Assignment
When you retype the entries, keep each one exact and leave out the pictures.

Records to use
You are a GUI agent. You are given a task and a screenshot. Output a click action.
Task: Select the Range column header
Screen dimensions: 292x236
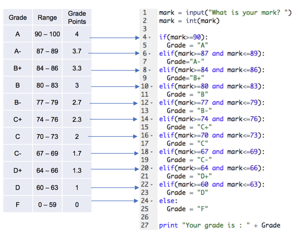coord(47,17)
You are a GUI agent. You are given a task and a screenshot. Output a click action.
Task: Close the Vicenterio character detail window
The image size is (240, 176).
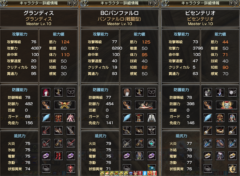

Answer to the exercise
You are a GUI agent. You are given a task and a screenshot. Output a click action.
Task: Select the Range column header
Screen dimensions: 292x236
coord(47,17)
You are a GUI agent. You are given a task and a screenshot. Output a click action.
Task: Close the Vicenterio character detail window
The image size is (240, 176).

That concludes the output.